====== Dataset entries
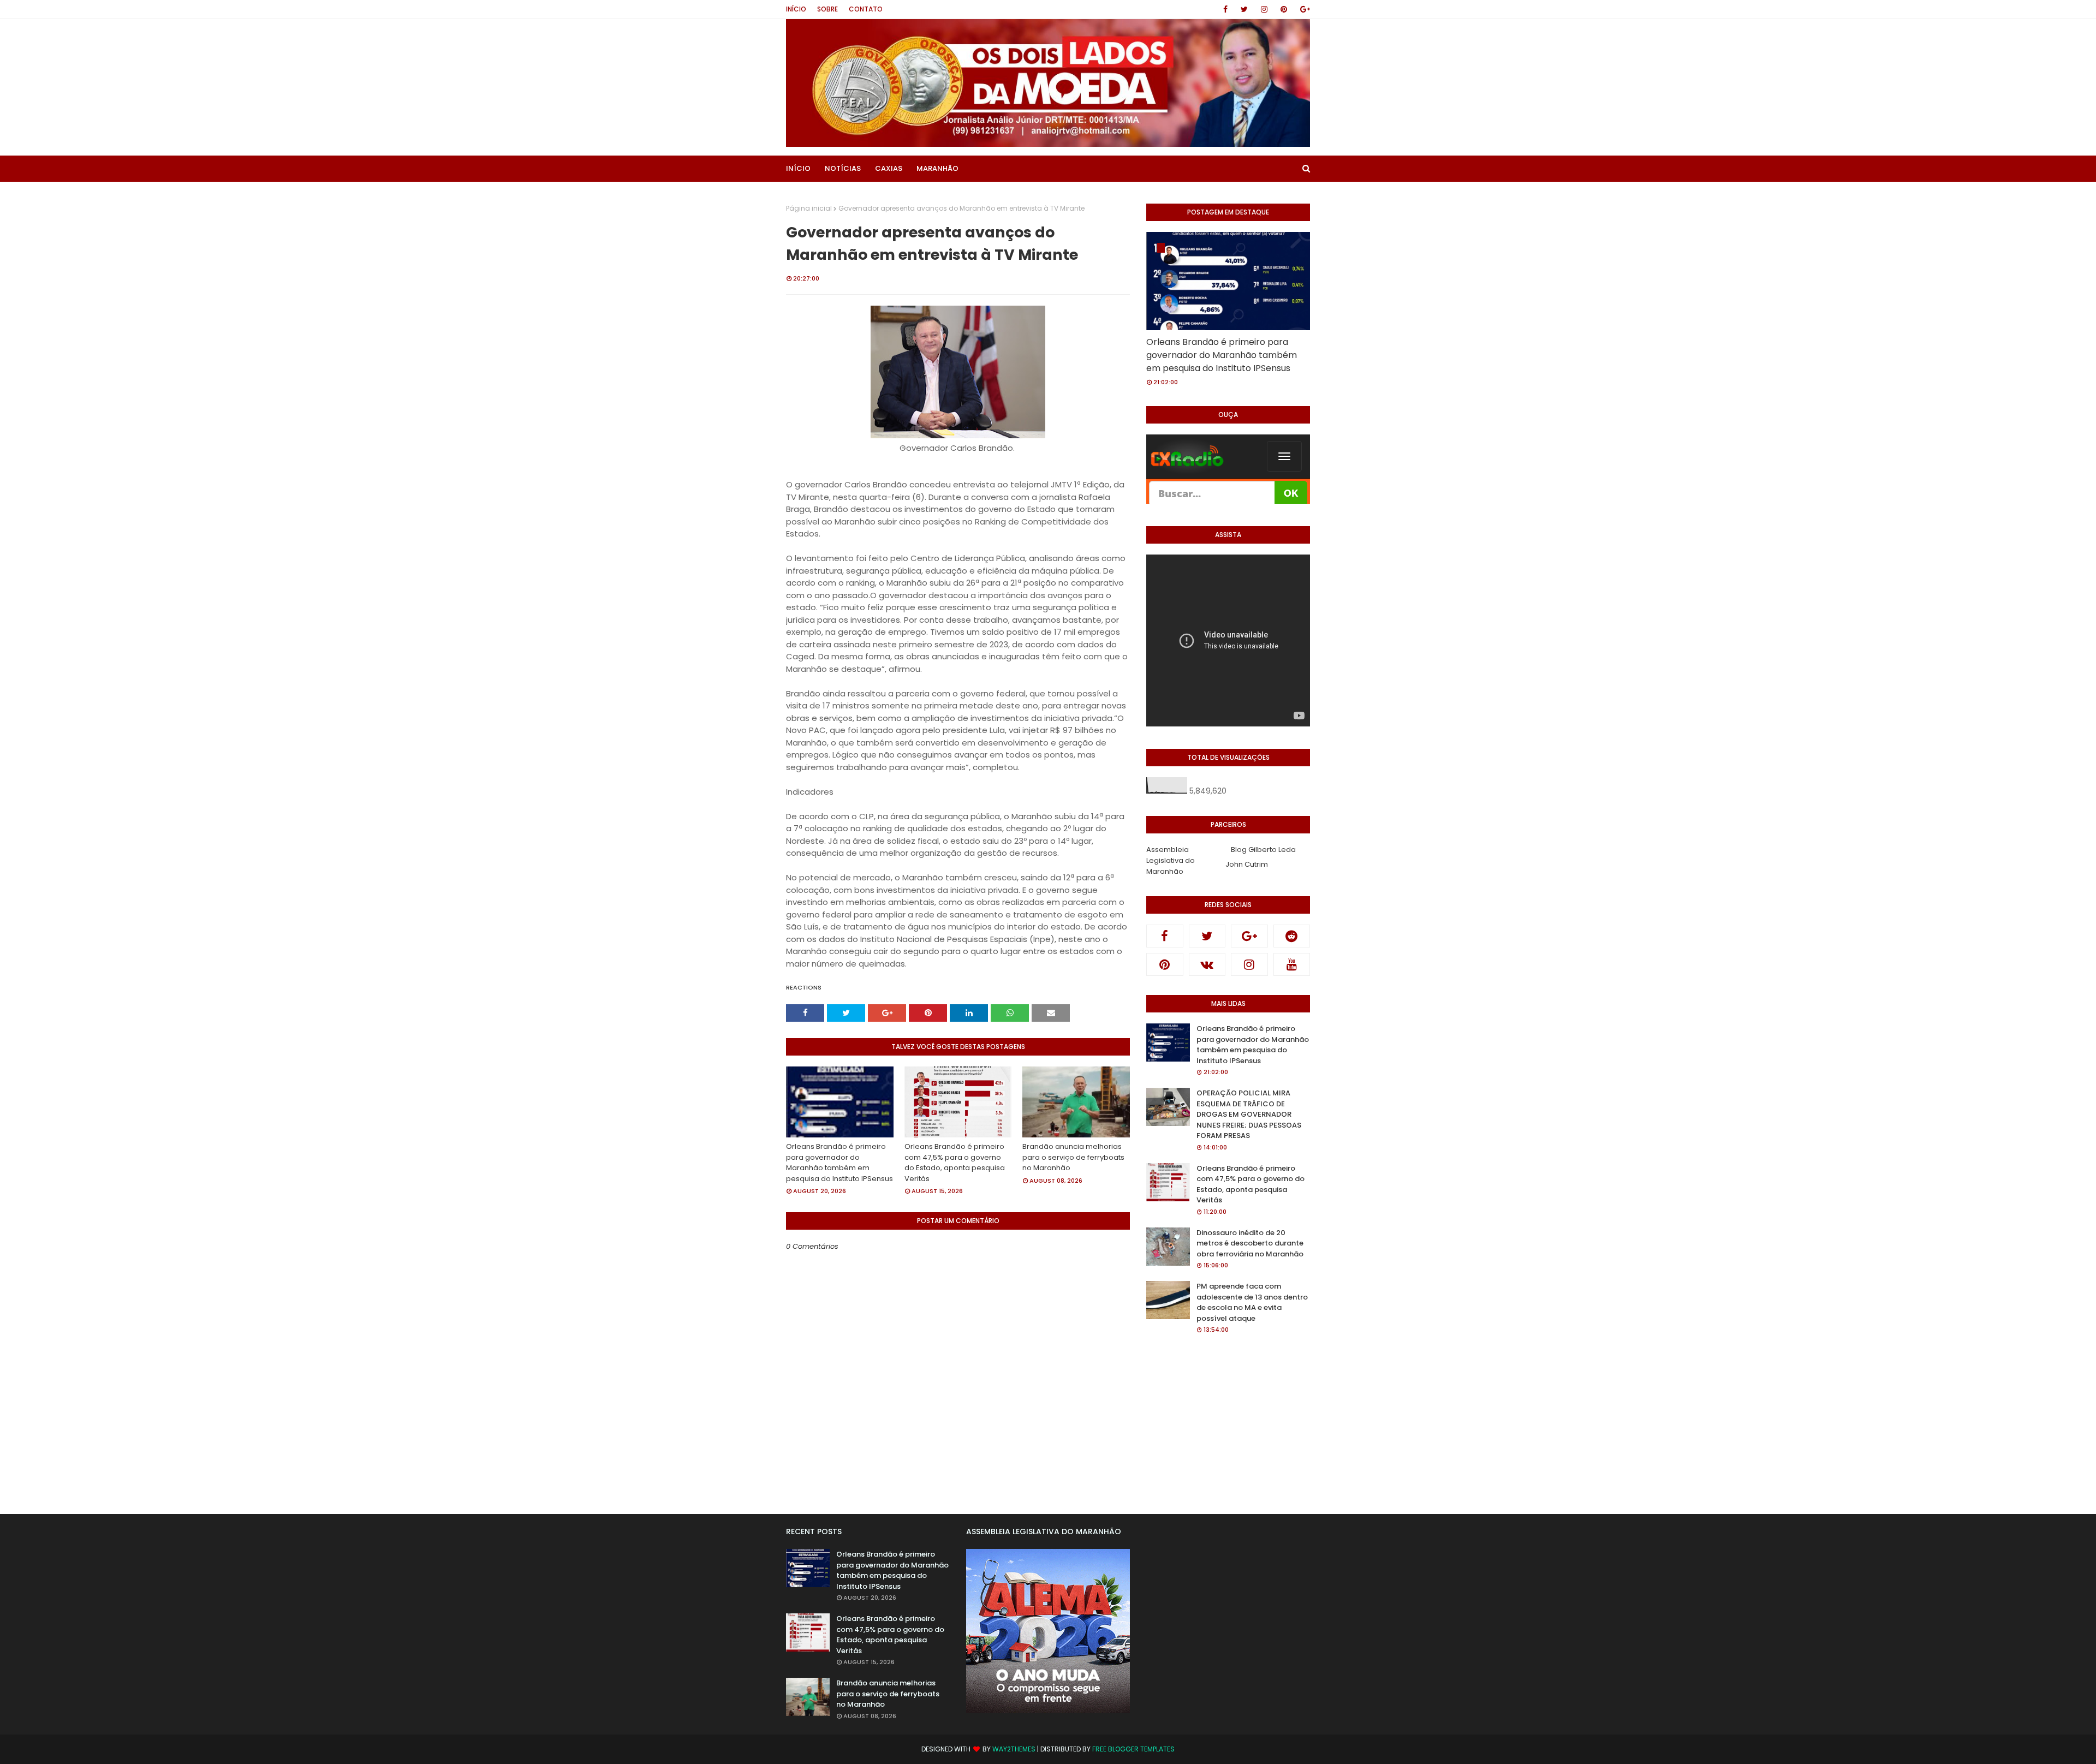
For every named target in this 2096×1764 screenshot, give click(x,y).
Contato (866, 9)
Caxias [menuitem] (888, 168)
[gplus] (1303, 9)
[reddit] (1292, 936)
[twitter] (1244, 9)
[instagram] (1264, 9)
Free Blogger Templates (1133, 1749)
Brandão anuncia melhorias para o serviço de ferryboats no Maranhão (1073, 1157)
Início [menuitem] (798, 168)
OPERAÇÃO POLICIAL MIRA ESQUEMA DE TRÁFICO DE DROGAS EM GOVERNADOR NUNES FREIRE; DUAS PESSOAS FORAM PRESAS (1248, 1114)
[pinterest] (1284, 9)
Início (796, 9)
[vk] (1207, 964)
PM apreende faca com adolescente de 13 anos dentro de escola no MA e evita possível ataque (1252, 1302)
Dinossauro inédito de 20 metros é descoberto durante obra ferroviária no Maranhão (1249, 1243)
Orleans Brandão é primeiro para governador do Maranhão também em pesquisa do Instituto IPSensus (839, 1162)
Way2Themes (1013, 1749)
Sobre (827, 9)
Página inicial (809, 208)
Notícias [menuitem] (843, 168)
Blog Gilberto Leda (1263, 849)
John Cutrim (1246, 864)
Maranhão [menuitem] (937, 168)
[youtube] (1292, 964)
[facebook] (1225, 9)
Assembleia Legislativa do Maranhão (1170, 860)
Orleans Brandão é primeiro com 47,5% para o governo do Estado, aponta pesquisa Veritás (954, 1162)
============
▶ **Exercise details**: What you return must be the lines from the line holding "Notícias [menuitem] (843, 168)" through the final line of the material, word for word, and nothing more.

▶ **The answer**:
Notícias [menuitem] (843, 168)
Blog Gilberto Leda (1263, 849)
John Cutrim (1246, 864)
Maranhão [menuitem] (937, 168)
[youtube] (1292, 964)
[facebook] (1225, 9)
Assembleia Legislativa do Maranhão (1170, 860)
Orleans Brandão é primeiro com 47,5% para o governo do Estado, aponta pesquisa Veritás (954, 1162)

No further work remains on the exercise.